- TASK ITEM
Count the lines in the listing below that contain the word "click" and reply with that number alone.

====== EXTRACTED ENTRIES

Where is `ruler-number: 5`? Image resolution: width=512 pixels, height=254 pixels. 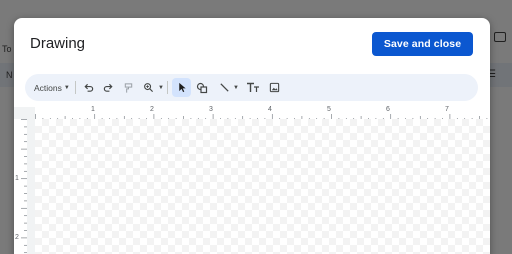
ruler-number: 5 is located at coordinates (329, 110).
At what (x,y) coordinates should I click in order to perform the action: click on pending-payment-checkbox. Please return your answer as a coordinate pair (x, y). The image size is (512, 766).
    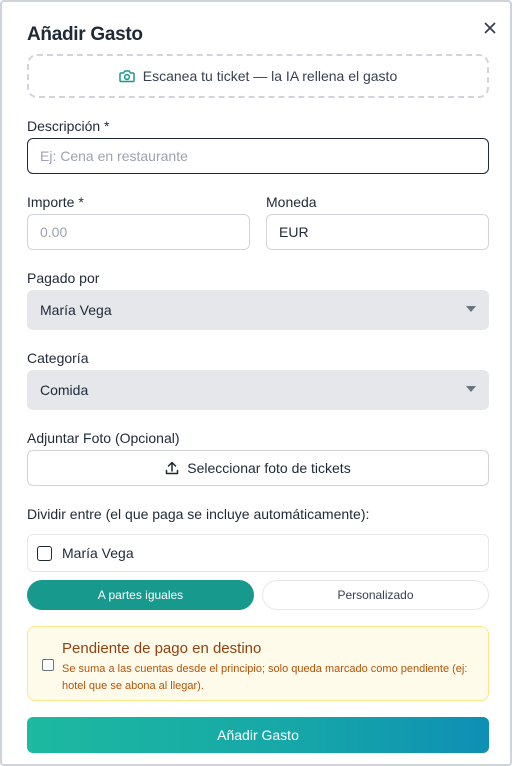
    Looking at the image, I should click on (48, 665).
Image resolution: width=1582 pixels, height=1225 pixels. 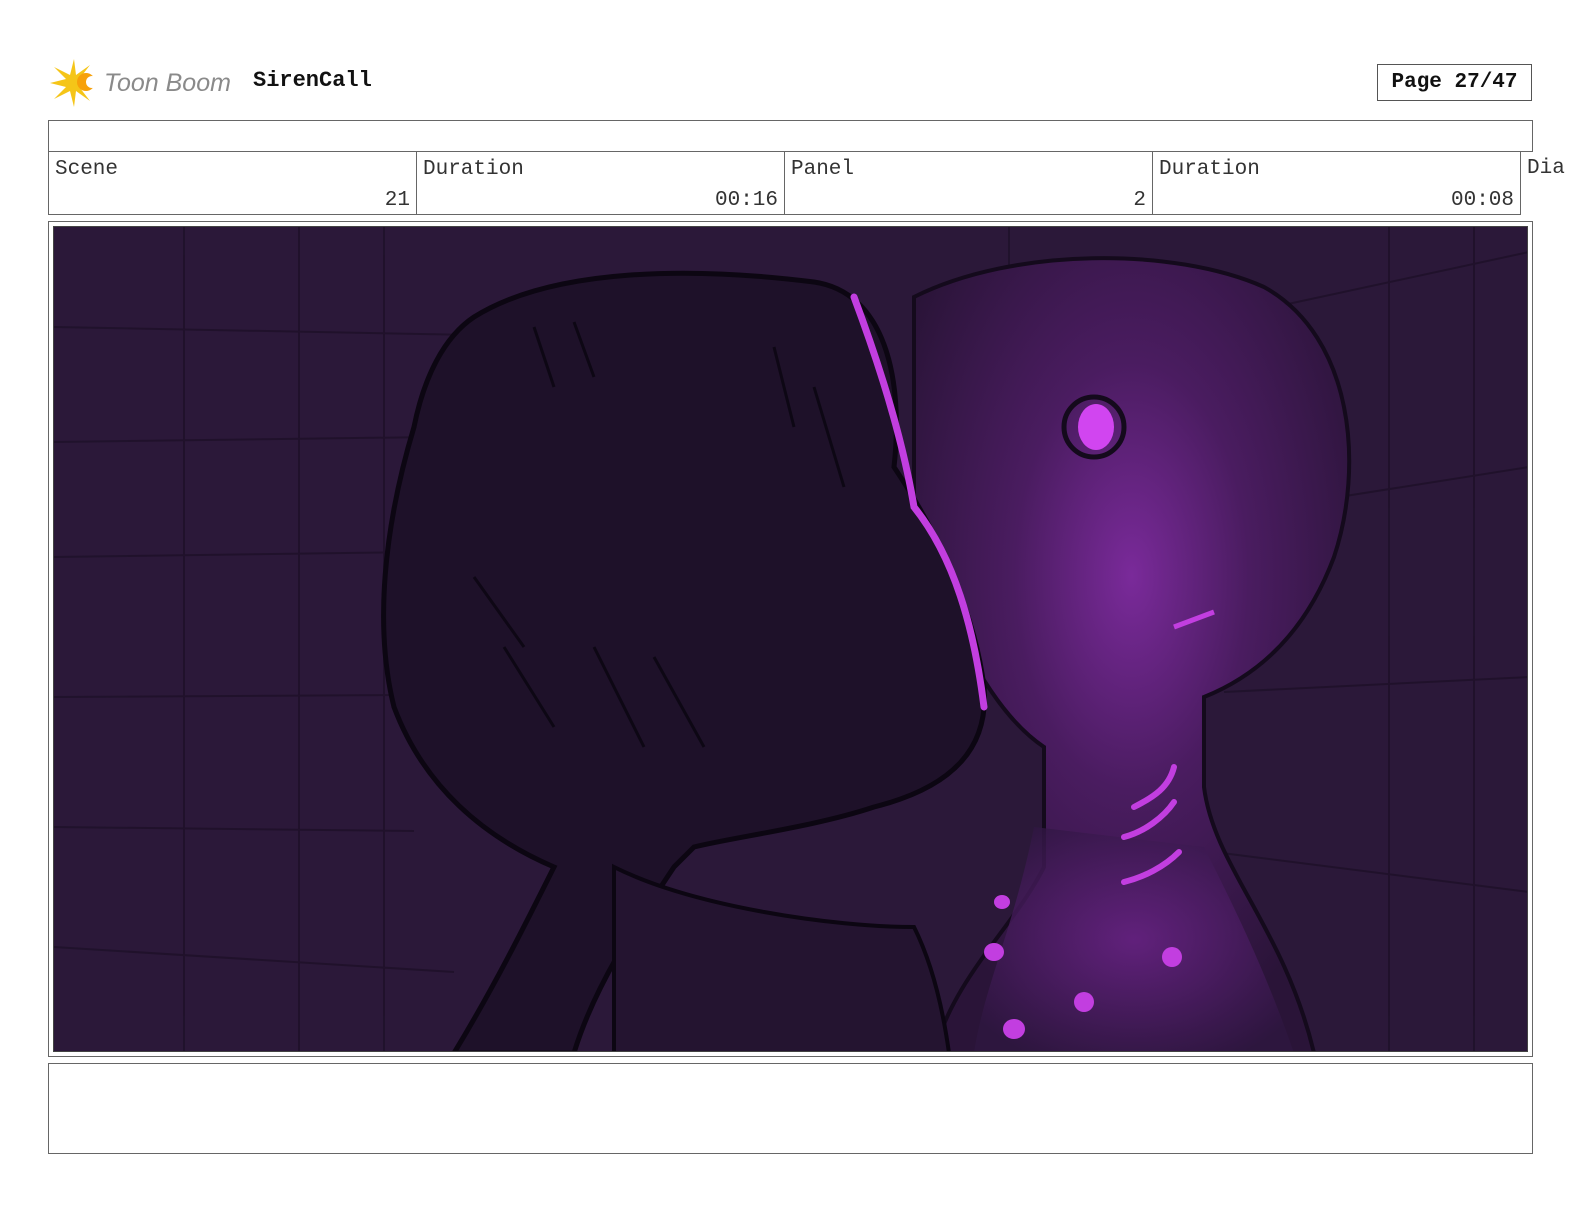 What do you see at coordinates (1210, 170) in the screenshot?
I see `panel-duration-label: Duration` at bounding box center [1210, 170].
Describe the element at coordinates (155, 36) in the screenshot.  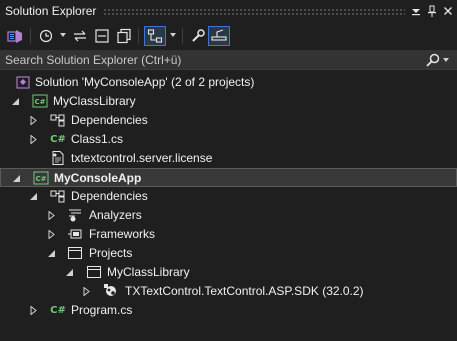
I see `show-tree-view-icon` at that location.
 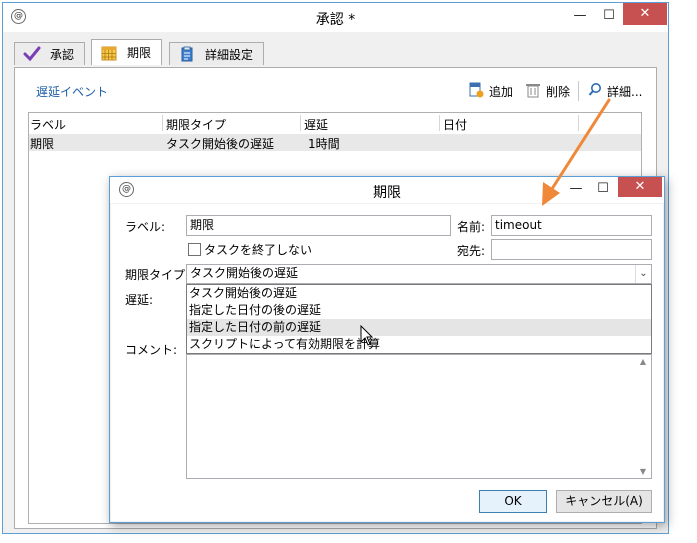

============

- RESULT BELOW
2